Example signal output:

  • AI SIGNAL
  • STRONG BUY
  • Confidence: 66%
  • Trend: Bullish
  • RSI: 50.56
  • MACD: Bullish Momentum

This provides a quick high-level interpretation of the current market conditions.


Forecast Model

The backend trains a Linear Regression model on historical price data to estimate short-term price trajectory. While intentionally simple, it demonstrates the integration of machine learning workflows inside a real-time analytics dashboard.


Dashboard Controls

The interface provides several interactive controls:

  • Technical Mode / AI Forecast Mode toggle
  • Forecast horizon selection (7D / 14D / 30D)
  • Indicator visibility toggles (MA7 / MA21)
  • AI signal summary panel
  • Smooth chart redraws when switching modes
  • Trading-terminal inspired dark interface

Data Integrity & Stability

Financial data can contain missing or unstable values.
The backend includes defensive engineering to ensure stable visualization.

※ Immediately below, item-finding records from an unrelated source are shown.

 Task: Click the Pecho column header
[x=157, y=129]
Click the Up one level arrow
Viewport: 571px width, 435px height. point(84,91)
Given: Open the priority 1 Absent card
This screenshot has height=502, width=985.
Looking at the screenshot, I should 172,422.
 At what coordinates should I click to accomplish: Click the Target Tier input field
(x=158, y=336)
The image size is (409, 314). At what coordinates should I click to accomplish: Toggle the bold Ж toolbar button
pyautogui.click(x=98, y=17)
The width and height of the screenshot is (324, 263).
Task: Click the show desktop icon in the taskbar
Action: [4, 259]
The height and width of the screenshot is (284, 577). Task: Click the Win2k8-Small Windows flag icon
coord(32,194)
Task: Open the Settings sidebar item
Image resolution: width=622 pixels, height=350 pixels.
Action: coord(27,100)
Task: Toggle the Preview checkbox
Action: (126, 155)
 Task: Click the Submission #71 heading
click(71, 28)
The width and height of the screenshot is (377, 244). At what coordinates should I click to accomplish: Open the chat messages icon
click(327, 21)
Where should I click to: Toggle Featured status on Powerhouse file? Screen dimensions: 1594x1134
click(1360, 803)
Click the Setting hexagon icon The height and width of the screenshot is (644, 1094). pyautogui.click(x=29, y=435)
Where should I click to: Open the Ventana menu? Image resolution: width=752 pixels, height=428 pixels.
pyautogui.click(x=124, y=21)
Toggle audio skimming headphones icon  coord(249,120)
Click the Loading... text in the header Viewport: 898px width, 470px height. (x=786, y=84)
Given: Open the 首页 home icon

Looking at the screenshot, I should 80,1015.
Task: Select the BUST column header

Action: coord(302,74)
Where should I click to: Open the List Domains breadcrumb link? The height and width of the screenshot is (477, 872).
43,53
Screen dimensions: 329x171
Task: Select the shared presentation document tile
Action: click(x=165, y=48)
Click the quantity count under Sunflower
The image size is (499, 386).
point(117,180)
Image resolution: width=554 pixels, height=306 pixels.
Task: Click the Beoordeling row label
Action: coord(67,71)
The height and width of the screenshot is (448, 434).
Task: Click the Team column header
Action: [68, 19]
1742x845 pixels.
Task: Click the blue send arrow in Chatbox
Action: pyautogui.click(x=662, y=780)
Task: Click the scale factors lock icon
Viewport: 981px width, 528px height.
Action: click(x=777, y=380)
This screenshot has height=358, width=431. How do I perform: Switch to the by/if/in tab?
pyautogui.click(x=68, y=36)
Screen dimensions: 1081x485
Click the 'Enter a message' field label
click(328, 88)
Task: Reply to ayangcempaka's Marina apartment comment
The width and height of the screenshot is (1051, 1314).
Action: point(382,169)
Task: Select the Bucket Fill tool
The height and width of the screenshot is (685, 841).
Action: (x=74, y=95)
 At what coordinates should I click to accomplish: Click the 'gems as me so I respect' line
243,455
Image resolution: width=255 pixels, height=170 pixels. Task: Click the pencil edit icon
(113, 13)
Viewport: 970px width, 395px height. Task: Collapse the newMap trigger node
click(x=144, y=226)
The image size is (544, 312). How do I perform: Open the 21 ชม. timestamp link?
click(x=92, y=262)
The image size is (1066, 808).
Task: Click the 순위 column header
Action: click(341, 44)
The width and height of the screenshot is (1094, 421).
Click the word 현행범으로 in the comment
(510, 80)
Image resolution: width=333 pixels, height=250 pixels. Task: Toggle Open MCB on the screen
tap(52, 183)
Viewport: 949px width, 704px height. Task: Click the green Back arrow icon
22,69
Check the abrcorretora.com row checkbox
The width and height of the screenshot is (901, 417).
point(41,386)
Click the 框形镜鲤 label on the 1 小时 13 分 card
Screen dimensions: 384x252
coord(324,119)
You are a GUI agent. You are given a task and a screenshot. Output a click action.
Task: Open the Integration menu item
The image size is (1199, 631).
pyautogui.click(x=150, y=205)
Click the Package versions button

  • Safe float sanitization before JSON serialization
  • NaN / infinite value handling
  • Pandas multi-index normalization
  • Stable backend-frontend data contracts

Tech Stack

Backend

  • Python
  • FastAPI
  • yfinance
  • pandas
  • NumPy
  • scikit-learn (Linear Regression)

Frontend

  • HTML
  • CSS (custom dark UI)
  • JavaScript (ES Modules)
  • Chart.js

Architecture Overview

User Input
→ JavaScript fetch request
→ FastAPI backend
→ Yahoo Finance data (yfinance)
→ Backend computes indicators (MA, RSI, MACD)
→ Linear Regression model generates forecast
→ Safe JSON serialization
→ Chart.js renders interactive dashboard

All financial calculations and forecasting are performed in the backend to ensure numerical stability and clean architecture.


Indicators Explained

Moving Averages (MA7 / MA21)

Moving averages smooth price data and help identify short-term versus medium-term trends.


Volume

Volume confirms the strength behind price movement.
High volume during breakouts often signals stronger market conviction.


RSI (14)

Momentum oscillator:

  • Above 70 → Overbought
  • Below 30 → Oversold

MACD

Trend-following momentum indicator:

  • MACD crossing above signal → Bullish shift
  • MACD crossing below signal → Bearish shift
  • Histogram visualizes momentum acceleration

Project Structure

backend/ ├── main.py └── stock_analyzer.py

frontend/ ├── index.html ├── style.css └── js/ ├── app.js ├── charts.js ├── ui.js └── api.js

The application follows a clear separation of concerns:

Backend

  • Data fetching
  • Indicator calculations
  • AI forecasting

Frontend

  • Data visualization
  • Chart rendering
  • User interface controls

Running Locally

Clone the repository: git clone https://github.com/RDC4321/BroStock-AI.git cd BroStock-AI

Install dependencies: pip install -r requirements.txt

Run the server: uvicorn main:app --reload

Open in browser: http://127.0.0.1:8000


Roadmap

Future improvements planned for BroStock AI:

  • AI confidence interval bands
  • Portfolio backtesting tool
  • Candlestick chart mode
  • Time-range selector (1W, 1M, 3M, 1Y)
  • Crosshair synchronization across charts
  • News sentiment integration
  • Cloud deployment

Why This Project?

This project demonstrates practical skills in:

  • Full-stack system design
  • Financial indicator implementation
  • Machine learning integration
  • API design and structured JSON contracts
  • Defensive data engineering
  • Chart.js multi-panel visualization
  • Interactive UI state management The system demonstrates how traditional technical analysis and machine learning models can be combined into a unified trading dashboard.

Disclaimer

This project is for educational and portfolio purposes only. It does not provide financial advice or trading recommendations.